肺纤维化是一种以肺泡结构破坏和细胞外基质过度沉积为特征的致命性疾病，其中II型肺泡上皮细胞（AT2）的功能障碍是推动疾病进展的关键因素。氧化应激会损害AT2细胞的再生能力，导致异常分化和促纤维化信号释放，但目前针对线粒体氧化还原平衡的调控机制尚不明确。上海交通大学医学院的研究团队在《Redox Biology》发表的研究，揭示了SUMO特异性蛋白酶1（SENP1）与去乙酰化酶Sirtuin 3（Sirt3）组成的调控轴在AT2细胞抗损伤中的核心作用。
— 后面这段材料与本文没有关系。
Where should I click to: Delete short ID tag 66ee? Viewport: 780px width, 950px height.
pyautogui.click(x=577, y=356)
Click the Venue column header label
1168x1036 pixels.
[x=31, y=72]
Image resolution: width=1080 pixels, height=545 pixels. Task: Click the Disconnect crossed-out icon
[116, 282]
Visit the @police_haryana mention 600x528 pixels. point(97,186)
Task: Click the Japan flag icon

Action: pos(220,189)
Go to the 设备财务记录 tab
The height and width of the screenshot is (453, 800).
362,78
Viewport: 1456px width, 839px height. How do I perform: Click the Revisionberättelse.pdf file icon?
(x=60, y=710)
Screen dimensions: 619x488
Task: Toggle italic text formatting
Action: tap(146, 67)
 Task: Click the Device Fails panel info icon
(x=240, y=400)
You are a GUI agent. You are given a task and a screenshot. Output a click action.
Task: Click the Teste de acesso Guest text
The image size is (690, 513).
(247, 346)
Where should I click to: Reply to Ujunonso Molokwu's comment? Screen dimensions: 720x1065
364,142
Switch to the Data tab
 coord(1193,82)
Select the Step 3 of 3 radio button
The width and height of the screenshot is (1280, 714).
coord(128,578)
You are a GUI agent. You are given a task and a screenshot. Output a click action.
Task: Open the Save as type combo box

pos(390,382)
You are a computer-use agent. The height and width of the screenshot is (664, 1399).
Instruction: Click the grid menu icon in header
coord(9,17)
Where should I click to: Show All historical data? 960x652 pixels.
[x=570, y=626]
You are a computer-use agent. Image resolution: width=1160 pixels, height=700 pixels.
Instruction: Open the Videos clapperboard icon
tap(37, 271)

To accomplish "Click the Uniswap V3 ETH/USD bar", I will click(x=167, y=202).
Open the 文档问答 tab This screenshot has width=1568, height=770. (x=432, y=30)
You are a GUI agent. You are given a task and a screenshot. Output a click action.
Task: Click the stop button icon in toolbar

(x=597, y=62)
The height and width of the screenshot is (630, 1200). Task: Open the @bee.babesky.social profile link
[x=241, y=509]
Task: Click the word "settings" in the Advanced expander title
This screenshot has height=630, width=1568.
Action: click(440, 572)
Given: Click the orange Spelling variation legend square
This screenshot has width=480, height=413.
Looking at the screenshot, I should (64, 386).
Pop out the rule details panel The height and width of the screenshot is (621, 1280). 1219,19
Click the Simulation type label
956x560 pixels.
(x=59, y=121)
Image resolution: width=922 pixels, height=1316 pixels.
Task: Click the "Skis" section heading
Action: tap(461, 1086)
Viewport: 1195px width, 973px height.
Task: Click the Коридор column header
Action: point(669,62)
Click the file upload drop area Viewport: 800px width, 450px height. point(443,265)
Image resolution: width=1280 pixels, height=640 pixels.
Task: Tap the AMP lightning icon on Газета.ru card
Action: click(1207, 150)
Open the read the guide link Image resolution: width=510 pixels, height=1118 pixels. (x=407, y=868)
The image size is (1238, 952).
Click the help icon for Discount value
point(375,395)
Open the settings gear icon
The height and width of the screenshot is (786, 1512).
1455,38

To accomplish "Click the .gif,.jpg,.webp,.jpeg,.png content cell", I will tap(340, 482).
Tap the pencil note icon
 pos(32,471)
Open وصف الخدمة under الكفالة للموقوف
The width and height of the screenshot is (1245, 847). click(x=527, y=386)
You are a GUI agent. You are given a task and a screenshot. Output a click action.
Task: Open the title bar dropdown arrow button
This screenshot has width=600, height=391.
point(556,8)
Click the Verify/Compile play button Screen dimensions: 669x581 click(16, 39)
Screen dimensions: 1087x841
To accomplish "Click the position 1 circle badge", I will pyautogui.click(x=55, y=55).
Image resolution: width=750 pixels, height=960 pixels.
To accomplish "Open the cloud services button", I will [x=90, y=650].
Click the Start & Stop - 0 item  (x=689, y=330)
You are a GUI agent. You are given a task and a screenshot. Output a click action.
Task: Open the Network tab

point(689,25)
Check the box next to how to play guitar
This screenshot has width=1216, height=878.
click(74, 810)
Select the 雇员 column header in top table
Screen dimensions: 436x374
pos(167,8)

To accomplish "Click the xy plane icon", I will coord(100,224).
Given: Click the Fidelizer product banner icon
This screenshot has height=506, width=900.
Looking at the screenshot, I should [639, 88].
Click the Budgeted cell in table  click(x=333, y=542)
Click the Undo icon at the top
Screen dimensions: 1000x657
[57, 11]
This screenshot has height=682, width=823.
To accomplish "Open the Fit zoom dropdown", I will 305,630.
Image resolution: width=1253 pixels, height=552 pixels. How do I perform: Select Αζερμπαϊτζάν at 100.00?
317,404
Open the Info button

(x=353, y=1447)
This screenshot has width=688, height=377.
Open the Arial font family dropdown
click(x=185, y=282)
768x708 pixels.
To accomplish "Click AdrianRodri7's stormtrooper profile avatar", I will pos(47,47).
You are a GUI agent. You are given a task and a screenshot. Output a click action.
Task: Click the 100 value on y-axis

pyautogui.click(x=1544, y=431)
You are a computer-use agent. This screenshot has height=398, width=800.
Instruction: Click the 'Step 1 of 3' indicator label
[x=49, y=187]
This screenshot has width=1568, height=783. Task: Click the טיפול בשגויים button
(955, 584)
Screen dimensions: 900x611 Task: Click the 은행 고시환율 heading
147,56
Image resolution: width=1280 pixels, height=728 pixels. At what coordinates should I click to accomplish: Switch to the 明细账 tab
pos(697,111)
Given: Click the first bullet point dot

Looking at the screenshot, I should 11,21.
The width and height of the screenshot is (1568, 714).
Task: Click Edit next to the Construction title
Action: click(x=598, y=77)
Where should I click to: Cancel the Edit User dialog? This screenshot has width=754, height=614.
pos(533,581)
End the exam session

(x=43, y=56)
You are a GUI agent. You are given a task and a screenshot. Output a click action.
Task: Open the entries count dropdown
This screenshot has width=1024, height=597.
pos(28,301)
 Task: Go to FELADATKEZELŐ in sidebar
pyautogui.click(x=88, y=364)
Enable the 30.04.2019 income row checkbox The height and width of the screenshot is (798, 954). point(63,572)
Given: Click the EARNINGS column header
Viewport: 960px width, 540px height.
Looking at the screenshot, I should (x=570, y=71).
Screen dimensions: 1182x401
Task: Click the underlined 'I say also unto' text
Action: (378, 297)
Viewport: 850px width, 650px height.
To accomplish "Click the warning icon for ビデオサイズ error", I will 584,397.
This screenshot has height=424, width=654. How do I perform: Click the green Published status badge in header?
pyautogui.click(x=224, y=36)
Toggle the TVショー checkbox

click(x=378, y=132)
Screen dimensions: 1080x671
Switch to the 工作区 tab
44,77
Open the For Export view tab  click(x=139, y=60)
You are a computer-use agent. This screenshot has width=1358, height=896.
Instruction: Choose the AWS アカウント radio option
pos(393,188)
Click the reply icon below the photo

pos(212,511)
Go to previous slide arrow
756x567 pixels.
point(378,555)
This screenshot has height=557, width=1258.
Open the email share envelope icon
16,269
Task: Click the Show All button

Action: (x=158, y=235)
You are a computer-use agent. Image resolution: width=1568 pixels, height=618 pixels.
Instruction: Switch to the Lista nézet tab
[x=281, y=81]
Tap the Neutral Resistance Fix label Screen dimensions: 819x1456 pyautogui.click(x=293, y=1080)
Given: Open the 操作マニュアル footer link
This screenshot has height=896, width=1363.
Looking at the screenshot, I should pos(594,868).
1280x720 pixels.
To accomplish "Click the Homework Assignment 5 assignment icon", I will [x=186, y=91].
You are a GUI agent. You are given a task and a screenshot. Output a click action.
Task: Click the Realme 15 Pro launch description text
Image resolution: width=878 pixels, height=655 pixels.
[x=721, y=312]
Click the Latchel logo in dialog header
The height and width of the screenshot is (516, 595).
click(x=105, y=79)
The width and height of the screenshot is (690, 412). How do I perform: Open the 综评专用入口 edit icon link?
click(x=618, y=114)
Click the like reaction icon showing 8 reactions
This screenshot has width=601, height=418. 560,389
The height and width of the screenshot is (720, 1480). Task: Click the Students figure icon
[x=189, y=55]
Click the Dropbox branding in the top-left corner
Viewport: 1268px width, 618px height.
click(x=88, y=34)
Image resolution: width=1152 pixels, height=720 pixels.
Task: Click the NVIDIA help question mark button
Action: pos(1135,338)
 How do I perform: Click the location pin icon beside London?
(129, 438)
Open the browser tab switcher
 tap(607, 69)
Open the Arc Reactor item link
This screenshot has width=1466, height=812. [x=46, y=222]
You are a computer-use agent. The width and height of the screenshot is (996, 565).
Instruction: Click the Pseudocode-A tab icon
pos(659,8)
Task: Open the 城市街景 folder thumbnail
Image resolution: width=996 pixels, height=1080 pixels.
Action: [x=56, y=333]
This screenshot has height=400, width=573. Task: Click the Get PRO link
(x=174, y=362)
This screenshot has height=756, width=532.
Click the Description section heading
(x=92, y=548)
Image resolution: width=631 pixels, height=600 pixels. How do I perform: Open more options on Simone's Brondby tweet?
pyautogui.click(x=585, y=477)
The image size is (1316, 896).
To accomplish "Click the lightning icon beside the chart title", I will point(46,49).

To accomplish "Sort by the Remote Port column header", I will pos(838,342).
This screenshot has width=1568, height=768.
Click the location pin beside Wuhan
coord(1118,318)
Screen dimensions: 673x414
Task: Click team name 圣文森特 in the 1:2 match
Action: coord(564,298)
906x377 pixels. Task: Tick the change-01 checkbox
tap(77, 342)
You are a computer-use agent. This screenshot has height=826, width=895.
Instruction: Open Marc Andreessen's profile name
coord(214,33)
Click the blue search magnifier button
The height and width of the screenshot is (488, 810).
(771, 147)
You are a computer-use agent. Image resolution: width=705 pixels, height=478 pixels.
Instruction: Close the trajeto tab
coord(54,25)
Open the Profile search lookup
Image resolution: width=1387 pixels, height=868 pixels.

研究人员采用的主要技术包括：构建Sirt3 K223R点突变小鼠模拟SENP1-Sirt3轴激活；通过AT2细胞特异性谱系追踪（Sftpc-creER; Rosa26-EYFP）结合三维肺泡类器官培养系统分析细胞命运；利用转录组测序解析Wnt信号和脂代谢通路变化；采用线粒体分离和免疫共沉淀技术检测SOD2乙酰化修饰；通过BLM诱导的肺纤维化模型评估病理改善效果。

2.1 SENP1-Sirt3信号在肺损伤中下调
BLM处理导致AT2细胞线粒体形态异常（基质肿胀、嵴减少），伴随SENP1蛋白水平下降和Sirt3 SUMO化增强，线粒体活性氧（mtROS）积累增加3倍而ATP产量降低50%。

2.2 Sirt3 K223R减轻肺部炎症
Sirt3 KR小鼠在高剂量BLM（1.33 μg/g）攻击下存活率达100%，而野生型小鼠14天内全部死亡。低剂量模型显示，突变体肺泡灌洗液炎症细胞数减少62%，TNF-α和IL-6水平显著降低。

2.3 Sirt3 K223R抑制肺纤维化
Masson染色显示突变小鼠胶原沉积减少40%，α-SMA表达下降2.1倍，Ashcroft评分从5.8降至3.2（p<0.01）。

2.4-2.5 增强AT2细胞活性
转录组分析揭示KR-AT2细胞中Wnt信号（Axin2表达上调2.3倍）和脂代谢通路（PPAR、SREBF激活）显著富集。类器官实验证实突变体AT2增殖效率提高80%，向AT1细胞分化比例增加1.5倍。

2.6-2.7 机制解析
免疫荧光显示KR小鼠KRT8⁺过渡细胞减少65%，而Axin2⁺干细胞样AT2增加2倍。分子水平证实Sirt3 KR通过去乙酰化SOD2（K68位点乙酰化降低70%）使mtROS减少55%，凋亡标志Bax表达下降60%。

2.8 抗氧化治疗的协同效应
NAC处理使AT2类器官形成效率提升120%，体内实验显示纤维化面积减少45%，证实ROS清除与SENP1-Sirt3轴具有协同保护作用。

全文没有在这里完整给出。